(article published on CNN on 28 June 2019)

The real impact of menstruation on women and society is underestimated, researchers say, as a new study suggests period pain is linked to nearly nine days of lost productivity a year in workplaces and schools.

Researchers surveyed 32,748 Dutch women between the ages of 15 and 45 to evaluate lost productivity associated with menstrual symptoms. They measured both time off from work or school, as well as working or studying while feeling ill — what the study termed “presenteeism.”

The study, which was published Thursday, found that around 1 in 7, just under 14%, had taken time off from work or school during their period and 3.5% said that this happened during every, or nearly every, menstrual cycle.

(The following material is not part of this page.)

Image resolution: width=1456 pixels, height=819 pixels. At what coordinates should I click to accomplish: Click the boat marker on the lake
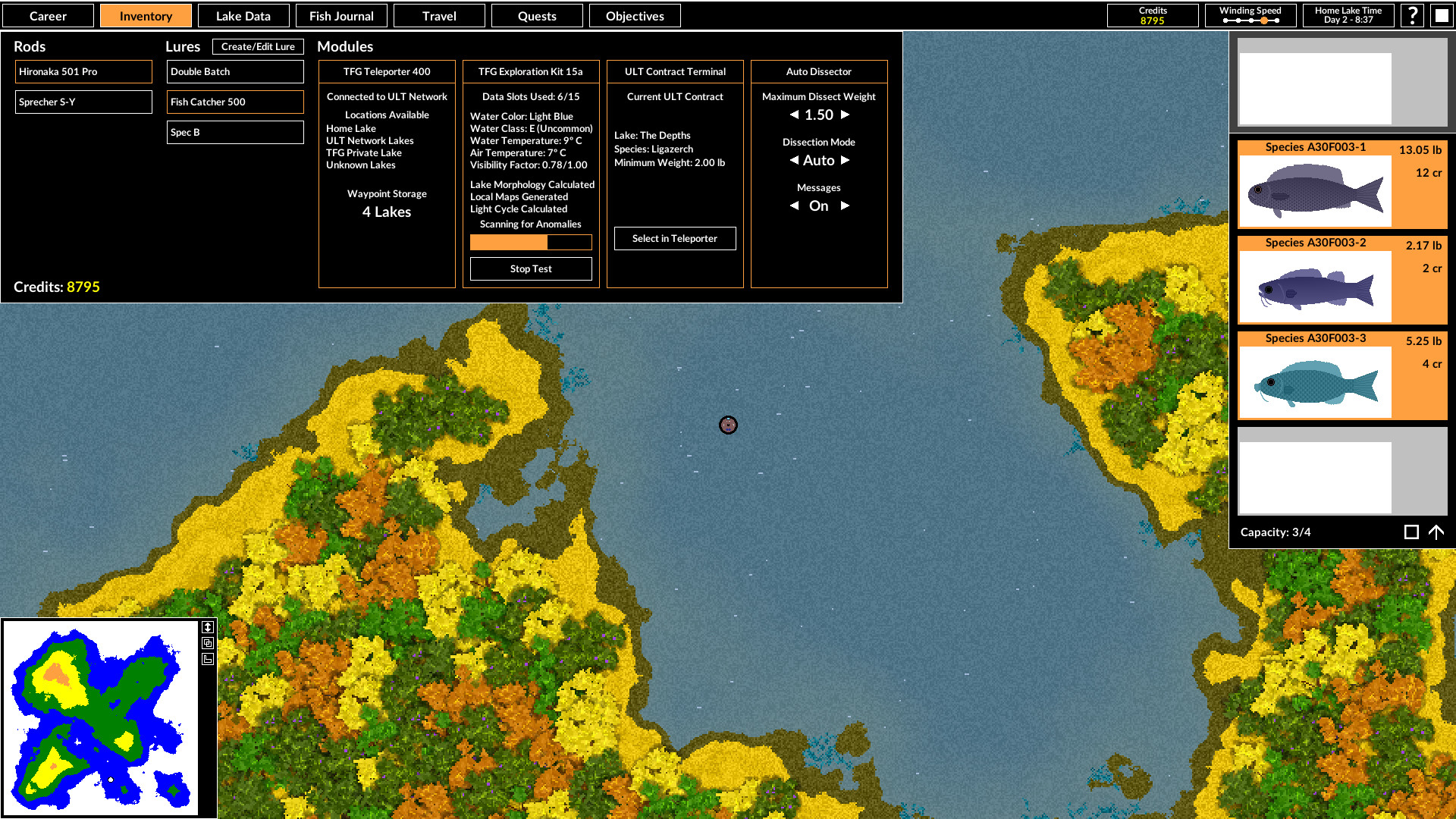[728, 425]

Some 81% of the Dutch women said they had been less productive as a result of their menstrual symptoms. On average, the researchers calculated, women were absent from work or school 1.3 days per year because of their period and, on average, productivity loss was equivalent to 8.9 days per year.
“Women said that they weren’t as productive as they could be while at work — they needed to go to the toilet every hour or they had a headache and couldn’t concentrate,” said Theodoor Nieboer, an author of the report and a gynecologist at the Radboud University Medical Center in the Netherlands.
He added that women under the age of 21 were around three times more likely than older women to say they had taken time off because of their menstrual symptoms.

Still a taboo topic

The study, which was published in the BMJ Open medical journal, is the largest of its kind. It also found that when women did call in sick because of period pain, only 1 in 5 told their employer or school the real reason for their absence.
What’s more, 68% of respondents said they wished they had the option of more flexible hours to work or study during their period.
“Despite being almost two decades into the 21st century, discussions about [symptoms] may still be rather taboo,” Nieboer said. “There’s a need for greater openness about the impact of menstrual symptoms on work, and companies need to be more open about this with their female workers.”
Nieboer said he did fear that some employers might use the insights from the survey to discriminate against women, but added this was not the right message to take away. Around the world, 1.8 billion women menstruate. The real impact of menstruation was under-appreciated, he said.
“Menstruation-related symptoms cause a great deal of lost productivity, and presenteeism is a bigger contributor to this than absenteeism,” he said.
“However, we shouldn’t lose sight of the fact that there’s plenty of reasons why men might be unproductive in the workplace.”
The authors said that their study did have some limitations.
It relied on what women said in the survey rather than measuring actual productivity loss. Also, the respondents were recruited via social media, which may have introduced an element of selection bias, with women with more debilitating menstrual symptoms potentially being more likely to take part.